Task objective
Print exactly the lines from the one containing "1310x945 pixels." through the last line of the listing, both included.

[Available data]

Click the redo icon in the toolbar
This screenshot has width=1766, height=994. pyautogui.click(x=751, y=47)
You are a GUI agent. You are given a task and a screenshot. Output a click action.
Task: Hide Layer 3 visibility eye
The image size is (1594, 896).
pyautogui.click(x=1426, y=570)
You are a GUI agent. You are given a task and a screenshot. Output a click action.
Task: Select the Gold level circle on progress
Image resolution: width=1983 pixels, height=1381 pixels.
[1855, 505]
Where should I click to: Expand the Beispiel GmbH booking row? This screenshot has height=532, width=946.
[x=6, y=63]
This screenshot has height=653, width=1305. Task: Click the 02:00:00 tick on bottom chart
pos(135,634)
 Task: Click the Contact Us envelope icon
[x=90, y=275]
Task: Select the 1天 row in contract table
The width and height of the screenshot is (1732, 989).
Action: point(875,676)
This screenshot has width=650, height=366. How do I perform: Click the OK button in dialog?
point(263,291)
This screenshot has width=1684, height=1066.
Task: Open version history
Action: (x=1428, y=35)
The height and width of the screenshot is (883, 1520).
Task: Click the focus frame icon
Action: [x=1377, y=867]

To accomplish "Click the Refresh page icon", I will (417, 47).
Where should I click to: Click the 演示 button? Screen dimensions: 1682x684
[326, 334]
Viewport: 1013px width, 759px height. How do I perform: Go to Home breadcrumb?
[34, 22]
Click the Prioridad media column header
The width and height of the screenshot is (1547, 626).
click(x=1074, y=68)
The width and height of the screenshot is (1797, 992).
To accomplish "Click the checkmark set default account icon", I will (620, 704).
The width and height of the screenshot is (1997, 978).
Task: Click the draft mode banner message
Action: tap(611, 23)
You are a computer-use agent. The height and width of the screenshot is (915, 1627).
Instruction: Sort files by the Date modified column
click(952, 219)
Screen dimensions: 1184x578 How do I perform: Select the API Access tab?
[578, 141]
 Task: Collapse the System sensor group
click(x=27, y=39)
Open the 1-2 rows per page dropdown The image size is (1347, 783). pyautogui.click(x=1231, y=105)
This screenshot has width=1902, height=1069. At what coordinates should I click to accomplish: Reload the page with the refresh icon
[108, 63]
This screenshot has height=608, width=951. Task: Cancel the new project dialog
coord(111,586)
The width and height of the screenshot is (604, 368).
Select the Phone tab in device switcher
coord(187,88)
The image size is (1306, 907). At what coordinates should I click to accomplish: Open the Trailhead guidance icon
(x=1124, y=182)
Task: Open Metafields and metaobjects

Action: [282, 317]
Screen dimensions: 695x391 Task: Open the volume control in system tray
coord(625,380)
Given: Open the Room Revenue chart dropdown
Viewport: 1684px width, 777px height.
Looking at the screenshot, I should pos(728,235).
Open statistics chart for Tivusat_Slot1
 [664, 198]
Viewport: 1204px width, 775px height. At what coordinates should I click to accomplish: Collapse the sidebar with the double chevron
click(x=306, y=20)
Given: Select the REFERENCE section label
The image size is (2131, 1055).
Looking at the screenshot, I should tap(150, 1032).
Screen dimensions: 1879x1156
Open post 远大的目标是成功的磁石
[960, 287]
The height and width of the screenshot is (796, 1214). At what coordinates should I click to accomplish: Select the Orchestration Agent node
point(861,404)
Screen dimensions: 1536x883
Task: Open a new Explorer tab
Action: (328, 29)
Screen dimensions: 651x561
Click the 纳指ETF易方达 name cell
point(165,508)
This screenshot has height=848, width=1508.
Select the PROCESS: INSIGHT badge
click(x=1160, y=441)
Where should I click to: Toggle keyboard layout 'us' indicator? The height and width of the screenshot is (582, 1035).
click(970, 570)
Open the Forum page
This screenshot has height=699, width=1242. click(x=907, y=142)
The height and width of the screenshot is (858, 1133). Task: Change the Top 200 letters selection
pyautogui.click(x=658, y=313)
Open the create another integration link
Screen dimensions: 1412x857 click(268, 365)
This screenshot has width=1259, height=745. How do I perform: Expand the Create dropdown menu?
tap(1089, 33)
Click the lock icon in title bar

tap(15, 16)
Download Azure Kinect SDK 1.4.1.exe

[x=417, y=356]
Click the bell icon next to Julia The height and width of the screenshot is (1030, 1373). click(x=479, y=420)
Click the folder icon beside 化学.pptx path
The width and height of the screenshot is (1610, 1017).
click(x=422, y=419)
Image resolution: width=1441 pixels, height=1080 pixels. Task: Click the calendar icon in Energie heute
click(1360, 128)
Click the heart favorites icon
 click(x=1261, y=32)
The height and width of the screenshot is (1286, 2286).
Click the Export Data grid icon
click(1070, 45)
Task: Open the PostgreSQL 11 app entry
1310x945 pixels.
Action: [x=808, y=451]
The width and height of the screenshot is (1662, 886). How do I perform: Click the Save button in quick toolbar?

[/Available data]

Reply
1310x945 pixels.
Action: [x=808, y=451]
The width and height of the screenshot is (1662, 886). How do I perform: Click the Save button in quick toolbar?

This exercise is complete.